|Year : 2012 | Volume
| Issue : 1 | Page : 90-93
Congenital hypoparathyroidism presenting as recurrent seizures in an adult
Sourya Acharya1, Samarth Shukla2, Dinesh Singh1, Rohit Deshpande1, SN Mahajan1
1 Department of Medicine, JNMC, DMIMS Univ., Sawangi, Meghe, Wardha-442 004, Maharashtra, India
2 Department of Pathology, JNMC, DMIMS Univ., Sawangi, Meghe, Wardha-442 004, Maharashtra, India
|Date of Web Publication||9-May-2012|
Department of Medicine, JNMC, DMIMS Univ.,Sawangi, Meghe, Wardha 442004, Maharashtra
Source of Support: None, Conflict of Interest: None
| Abstract|| |
Hypocalcemia due to hypoparathyroidism may manifest as serious neurologic symptoms such as seizures, movement disorders, or raised intracranial pressure. Several patients were observed to have these dangerous neurologic complications even without subtle signs of hypocalcemia like tetany, chvostek's sign or carpopedal spasms. We present a case of recurrent hypocalcemic seizures due to congenital hypoparathyroidism.
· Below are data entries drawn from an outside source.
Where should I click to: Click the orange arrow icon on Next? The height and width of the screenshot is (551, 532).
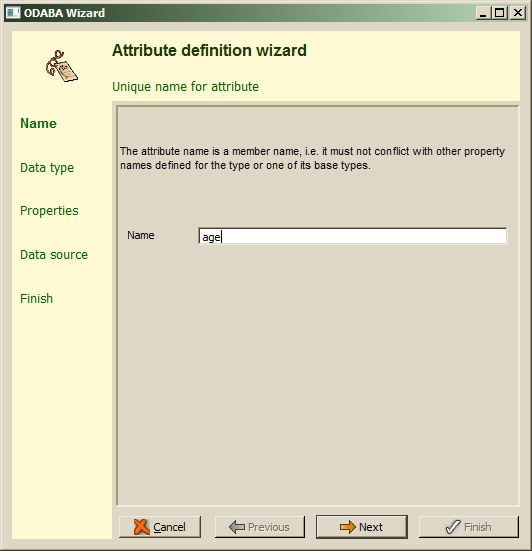click(x=348, y=527)
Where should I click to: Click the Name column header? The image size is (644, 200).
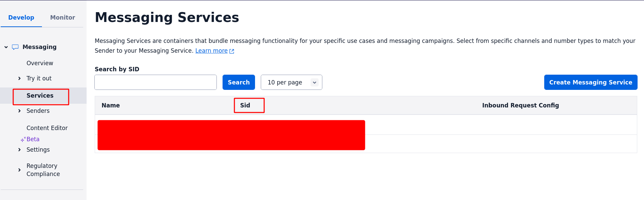(111, 105)
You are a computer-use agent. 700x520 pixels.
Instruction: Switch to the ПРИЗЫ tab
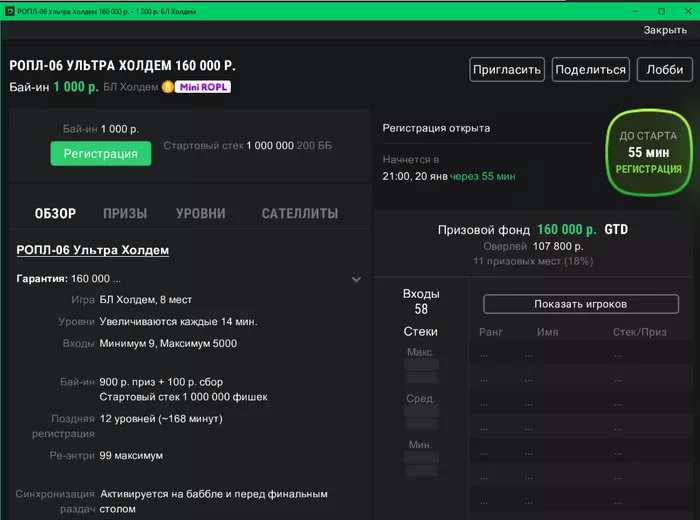pos(125,213)
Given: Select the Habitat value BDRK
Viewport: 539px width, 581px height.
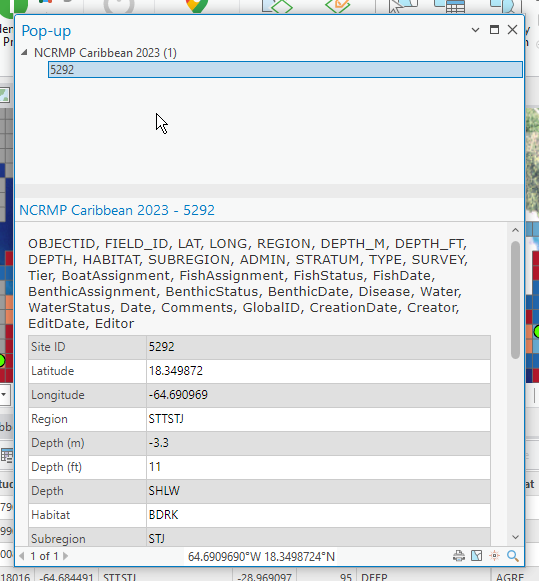Looking at the screenshot, I should point(163,515).
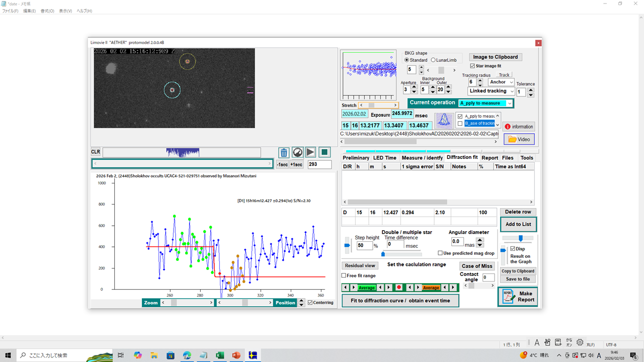Image resolution: width=644 pixels, height=362 pixels.
Task: Switch to the LED Time tab
Action: 384,158
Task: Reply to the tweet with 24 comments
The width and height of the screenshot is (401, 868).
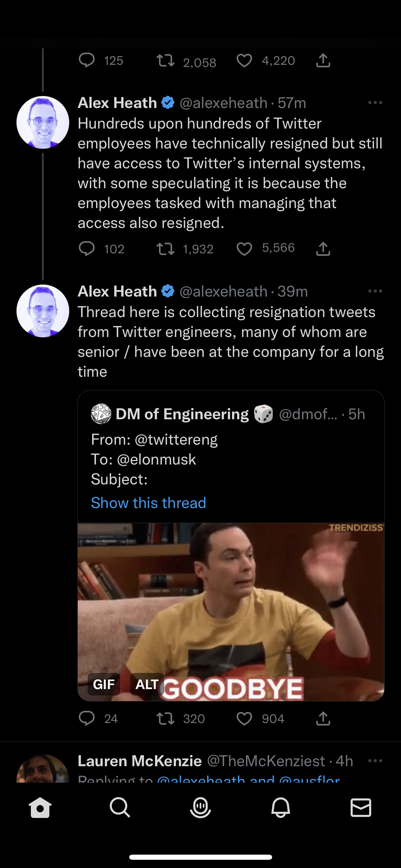Action: 87,719
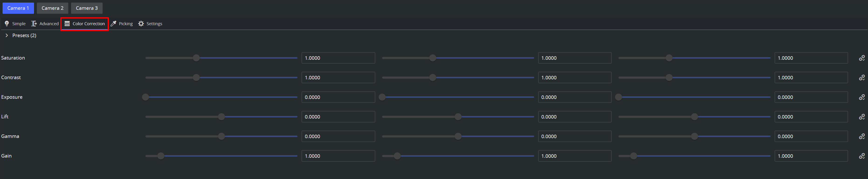Click the first Gain value field
Screen dimensions: 868x179
pos(338,156)
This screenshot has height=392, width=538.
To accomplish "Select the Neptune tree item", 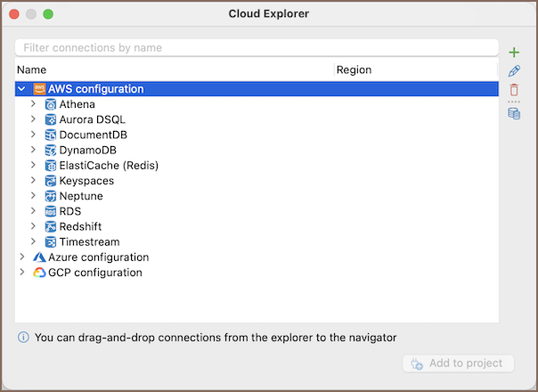I will tap(81, 196).
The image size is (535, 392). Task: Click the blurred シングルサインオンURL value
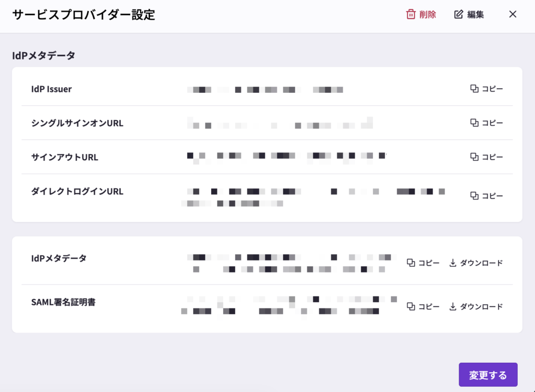tap(280, 124)
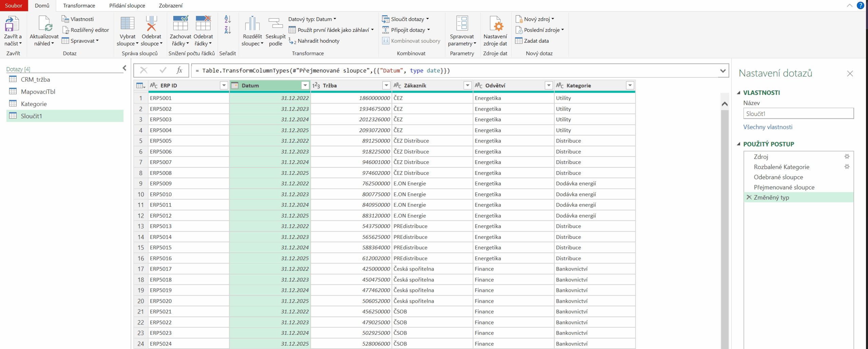The height and width of the screenshot is (349, 868).
Task: Collapse the VLASTNOSTI section
Action: tap(739, 93)
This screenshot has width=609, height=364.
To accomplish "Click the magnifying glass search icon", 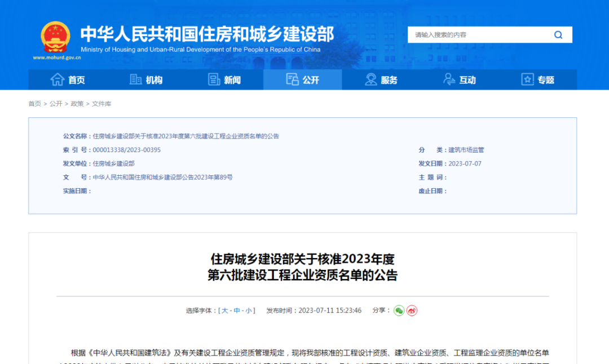I will tap(558, 34).
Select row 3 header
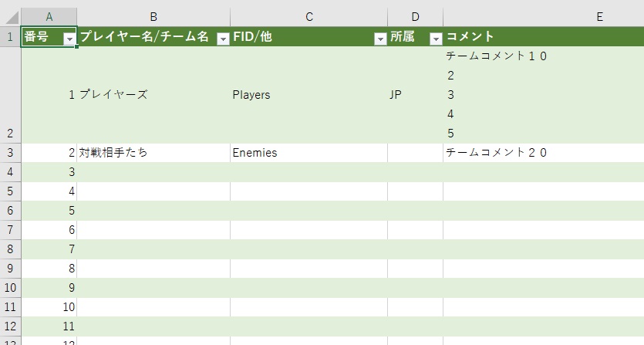 point(10,153)
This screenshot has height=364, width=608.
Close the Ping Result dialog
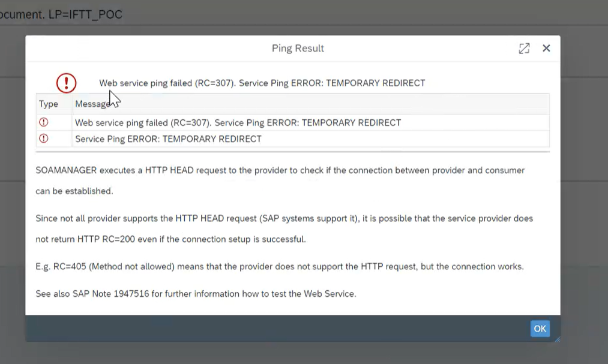click(546, 49)

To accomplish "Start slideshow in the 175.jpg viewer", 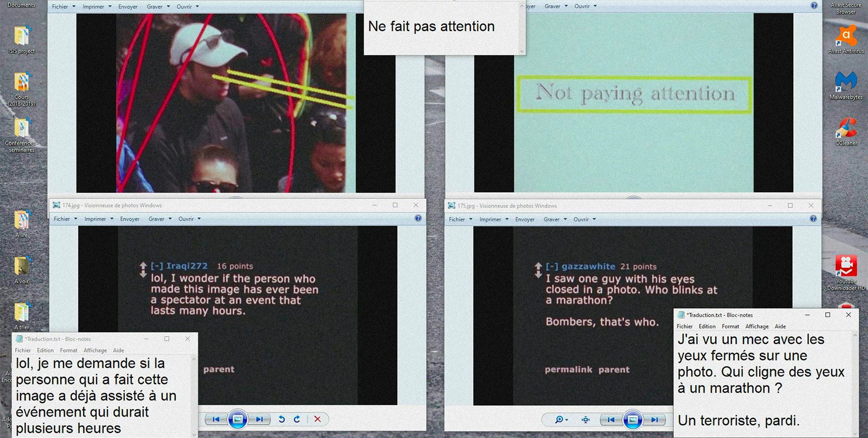I will pyautogui.click(x=633, y=420).
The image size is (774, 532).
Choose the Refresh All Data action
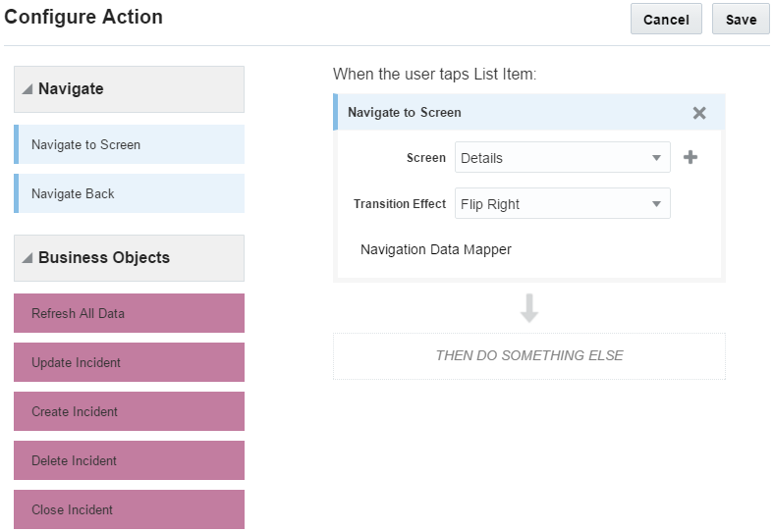pos(129,313)
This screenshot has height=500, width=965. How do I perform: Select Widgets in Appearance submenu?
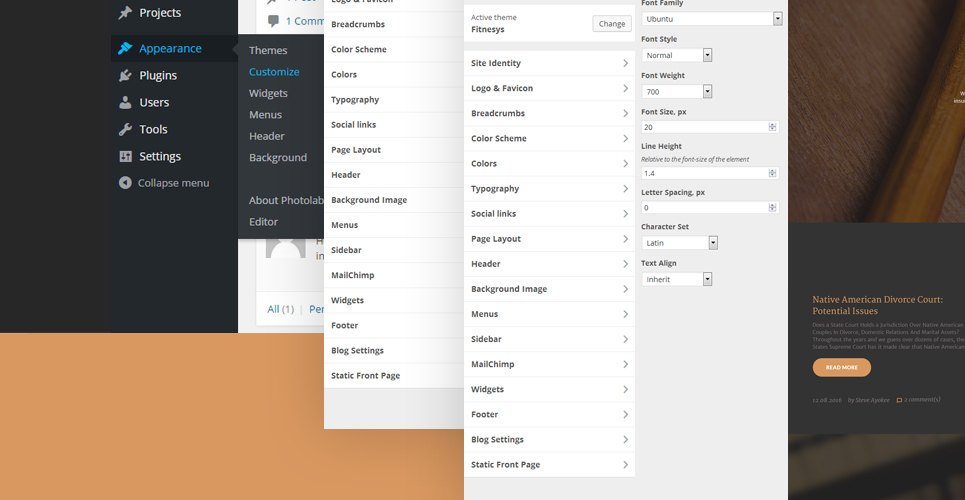[x=268, y=93]
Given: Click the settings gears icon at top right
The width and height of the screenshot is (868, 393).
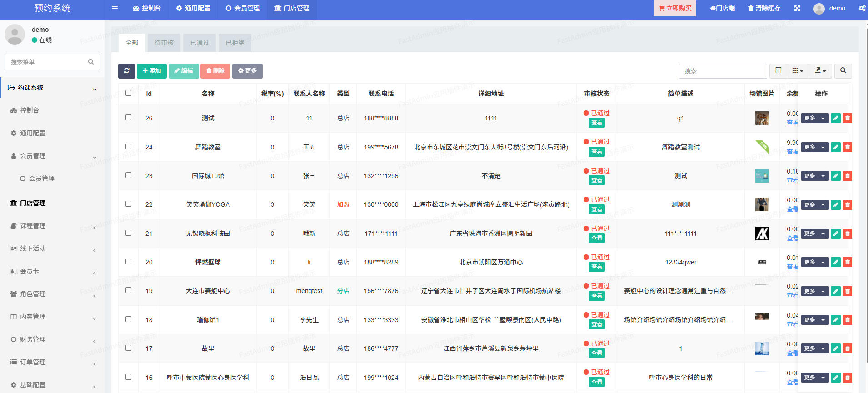Looking at the screenshot, I should [862, 8].
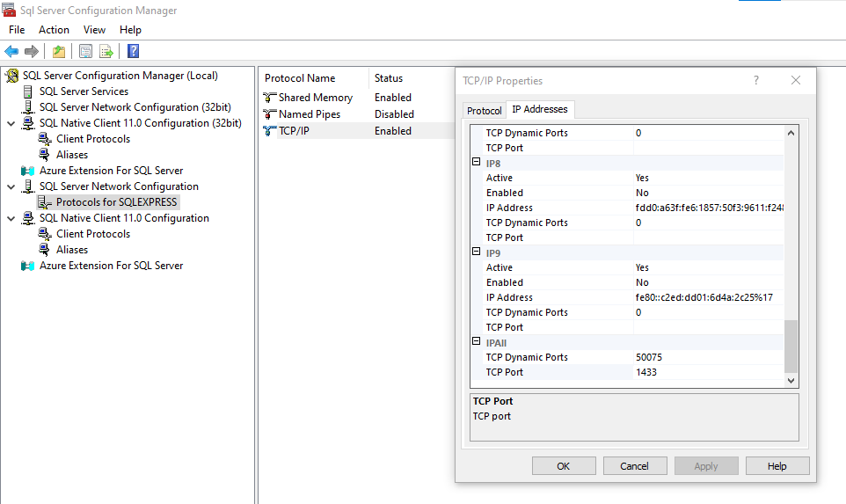Switch to the Protocol tab
The image size is (846, 504).
click(x=484, y=111)
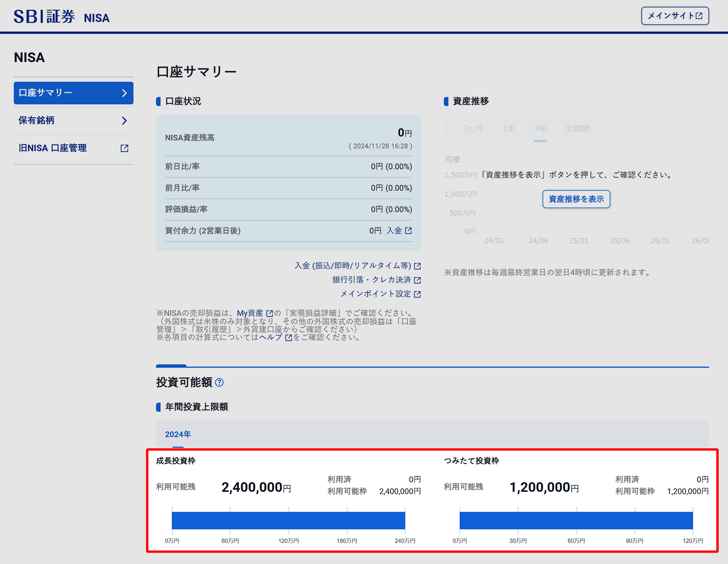728x564 pixels.
Task: Switch the chart to 全期間 view
Action: [577, 129]
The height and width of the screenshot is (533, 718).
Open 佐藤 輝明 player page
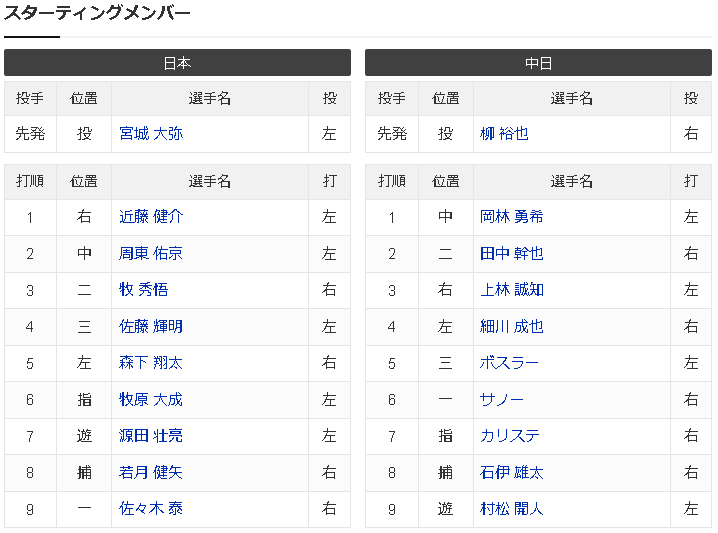pyautogui.click(x=151, y=327)

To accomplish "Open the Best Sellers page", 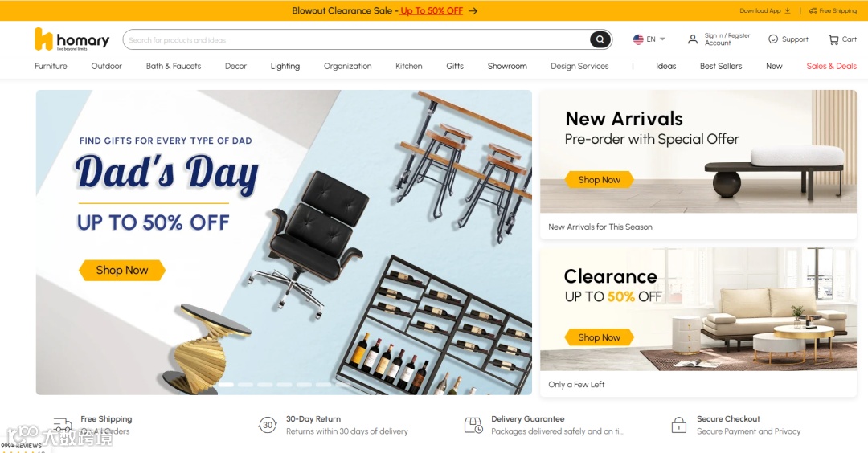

Keywords: Hypoparathyroidism, seizures, hypocalcemia
|How to cite this article:|
Acharya S, Shukla S, Singh D, Deshpande R, Mahajan S N. Congenital hypoparathyroidism presenting as recurrent seizures in an adult. J Nat Sc Biol Med 2012;3:90-3
|How to cite this URL:|
Acharya S, Shukla S, Singh D, Deshpande R, Mahajan S N. Congenital hypoparathyroidism presenting as recurrent seizures in an adult. J Nat Sc Biol Med [serial online] 2012 [cited 2020 Aug 15];3:90-3. Available from: http://www.jnsbm.org/text.asp?2012/3/1/90/95981
| Introduction|| |
Neurologic manifestation of hypoparathyroidism can range from signs of latent tetany to frank seizures. Seizures in hypoparathyroidism can be due to hypocalcemia or rarely because of intracranial calcifications. This interesting case highlights the importance of hypoparathyroidism as an etiology of recurrent seizures.
| Case Report|| |
A 17-year old female presented to us with a history of generalized tonic clonic seizures of 20 min duration. Leading questions revealed that the patient had similar episodes of seizures with a frequency of four to five times a month since she was 8 years of age. There was no history of head trauma in childhood. Detailed treatment history was not available. After seizures were controlled with anticonvulsants, the general physical examination revealed normal vitals, mild pallor, peculiar facies in the form of long face, prominent forehead, broad and depressed bridge of nose, small philtrum, hypertelorism, and bilateral lenticular cataracts [Figure 1]. Carpopedal spasm was present and other signs of latent tetany such as Chovstek's sign and Trousseau's sign were present. CVS and RS examinations were normal. CNS examination revealed moderate mental retardation in higher function testing.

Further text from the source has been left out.